Ebrahim Raisi, a main preparator of the 1988 massacre, is Iran’s current Judiciary Chief. The rising number of executions in Iran is not a surprise when a “hanging judge” is the highest figure of “justice.” And the Minister of Justice, Alireza Avaei, is also another member of the death commission in 1988.

A surprise is that the EU leaders, despite praising human rights values, and their recently adopted global human rights sanctions regime against human rights violators, remain appeasing the regime in Tehran.

The EU leaders have only“condemned” human rights violations in Iran but have taken no action.

Would Iran take these condemnations serious, when the EU leaders make efforts to revive the 2015 Iran nuclear deal despite the fact that the regime continues breaching the agreement, and when they negotiate with the regime’s Foreign Minister Mohammad Javad Zarif, whose diplomat, Assadollah Assadi, is on trial in Belgium for attempting to bomb a peaceful gathering in Europe?
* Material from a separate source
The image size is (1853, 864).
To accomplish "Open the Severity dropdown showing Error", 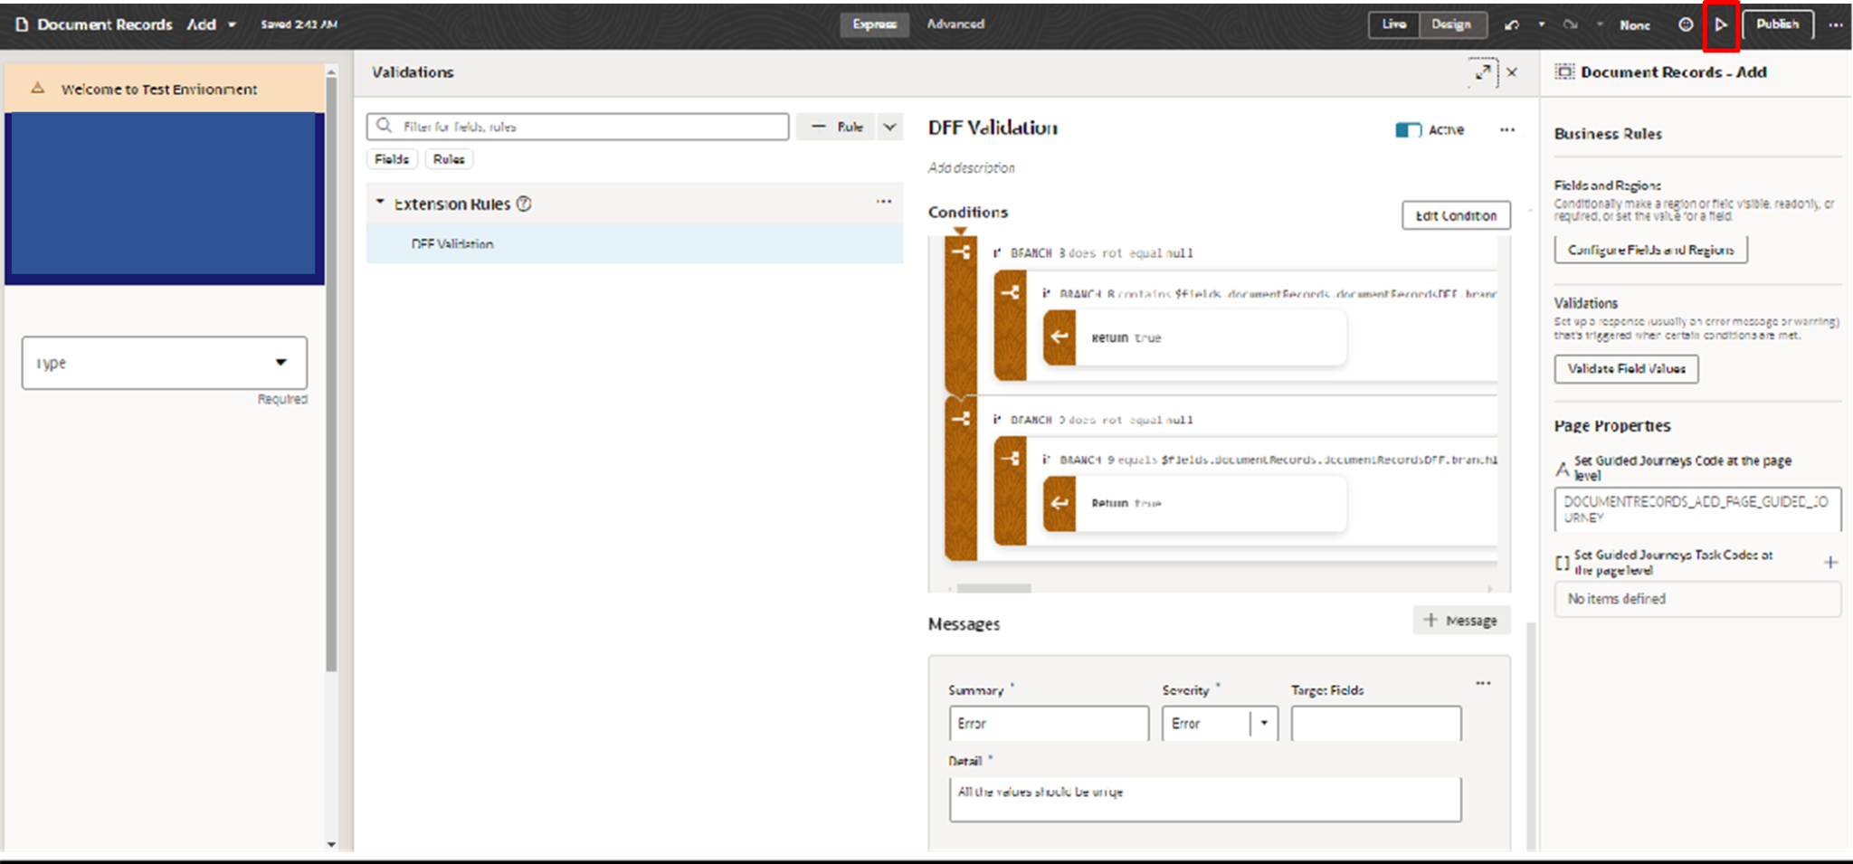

Assadi, who tried to bomb the opposition rally in 2018 in Paris, refused to appear in the court, claiming “diplomatic immunity.” He will remain to do this while his boss enjoys this immunity, and the regime’s leaders such as Raisi keep on killing people inside Iran, enjoying the “systematic impunity” they have.

The Iranian people have to pay the price of the EU’s failure in abiding by its humanitarian values. The 2018 bomb plot showed that EU citizens also have to pay a heavy price when their leaders maintain negotiating with the terrorist regime in Tehran.

The EU should act now. It should go beyond letters and condemnations, and it should not allow the regime to make executions in Iran “regular” for the world community. If not contained, the regime will spread terror and chaos across the globe.

The EU should sanction, Raisi, Zarif, and all other officials of the regime, and make any relations with the regime contingent on a complete halt to human rights violations and terrorism by the regime.